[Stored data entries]

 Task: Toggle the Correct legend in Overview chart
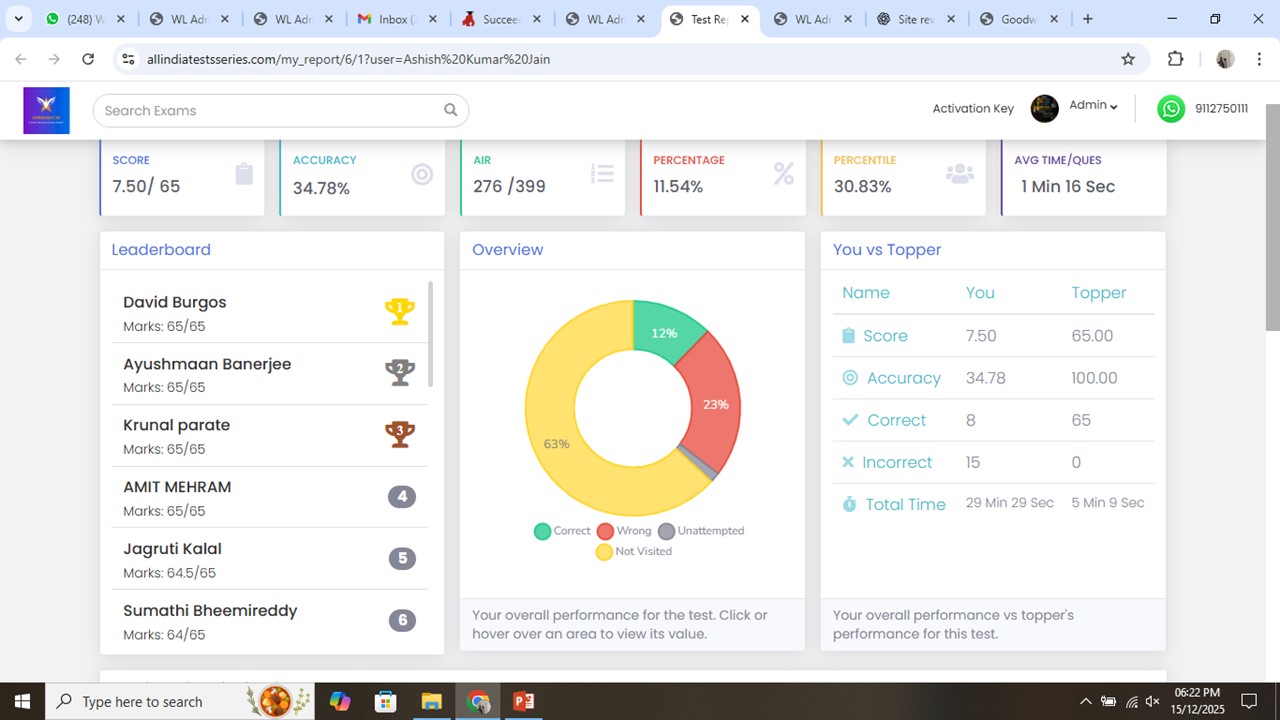[562, 531]
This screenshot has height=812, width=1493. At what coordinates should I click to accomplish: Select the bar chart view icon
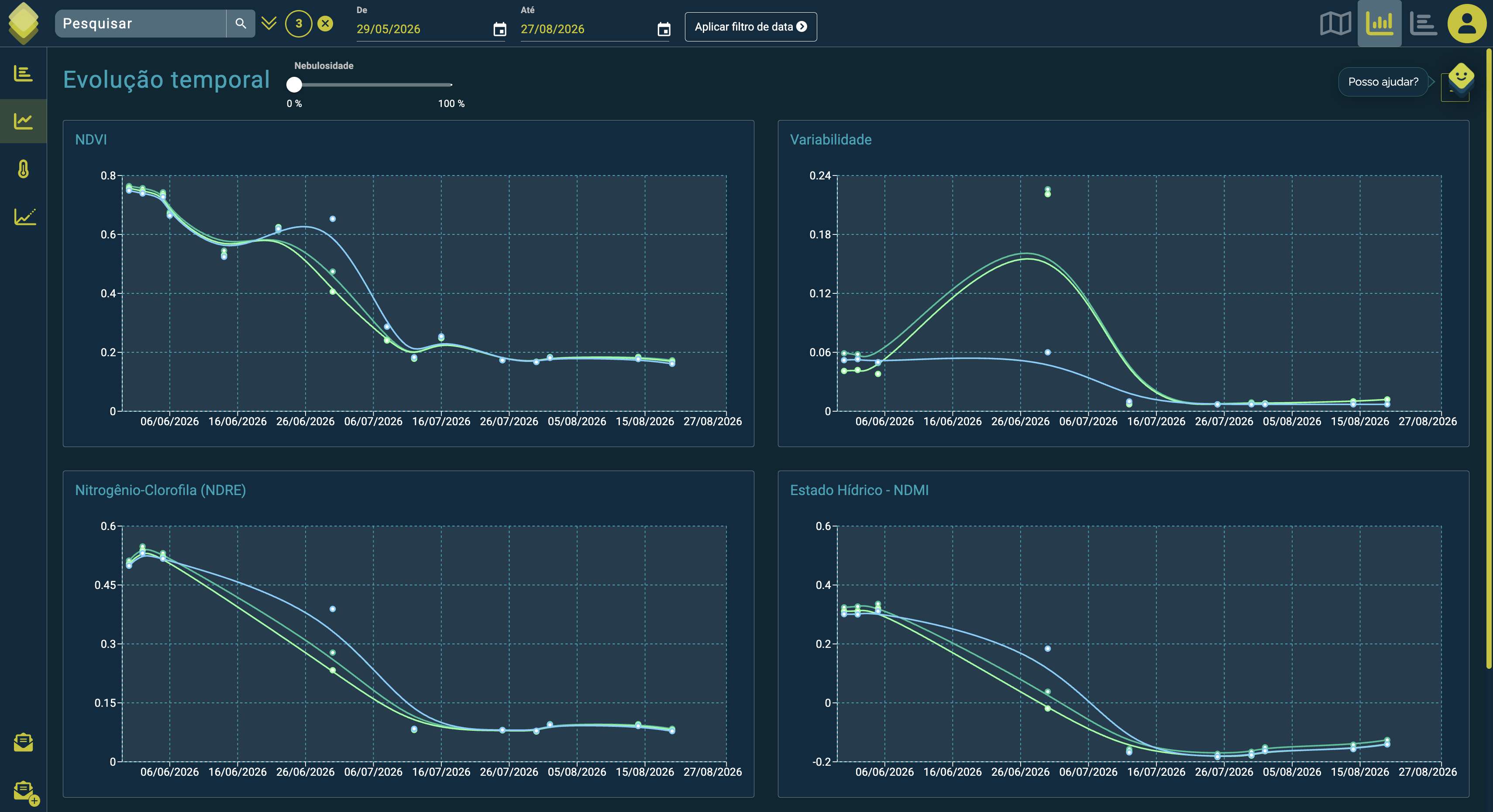tap(1379, 24)

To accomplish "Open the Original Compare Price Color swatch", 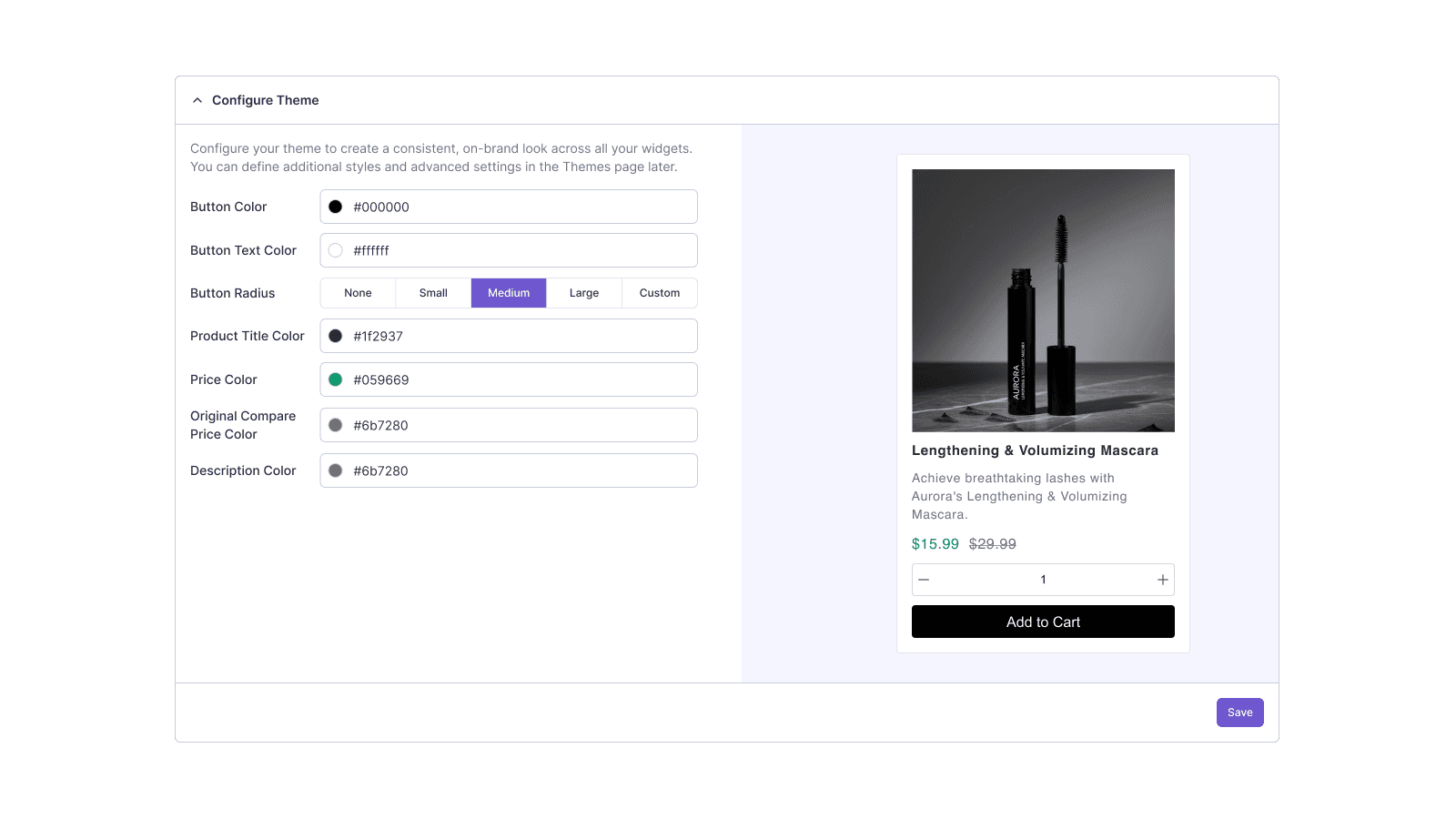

Prompt » With the pictures left out, copy exactly the lines above from the line containing "This screenshot has" through the last line of the entries.

Answer space »
This screenshot has height=812, width=1493. At what coordinates should I click to accomplish: Select the bar chart view icon
tap(1379, 24)

To accomplish "Open the Original Compare Price Color swatch", 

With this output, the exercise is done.